● Exercise description: Each line of the data must be reproduced as it appears.

- - - - - - -

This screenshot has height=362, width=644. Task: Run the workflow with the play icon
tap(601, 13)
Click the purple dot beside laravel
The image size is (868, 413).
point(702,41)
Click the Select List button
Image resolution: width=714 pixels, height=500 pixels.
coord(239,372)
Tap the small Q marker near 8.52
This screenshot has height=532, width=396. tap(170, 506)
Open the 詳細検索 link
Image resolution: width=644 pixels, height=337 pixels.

- - - - - - -

● Response to this task:
This screenshot has height=362, width=644. Task: Run the workflow with the play icon
tap(601, 13)
Click the purple dot beside laravel
The image size is (868, 413).
point(702,41)
Click the Select List button
Image resolution: width=714 pixels, height=500 pixels.
coord(239,372)
Tap the small Q marker near 8.52
This screenshot has height=532, width=396. tap(170, 506)
Open the 詳細検索 link
Image resolution: width=644 pixels, height=337 pixels.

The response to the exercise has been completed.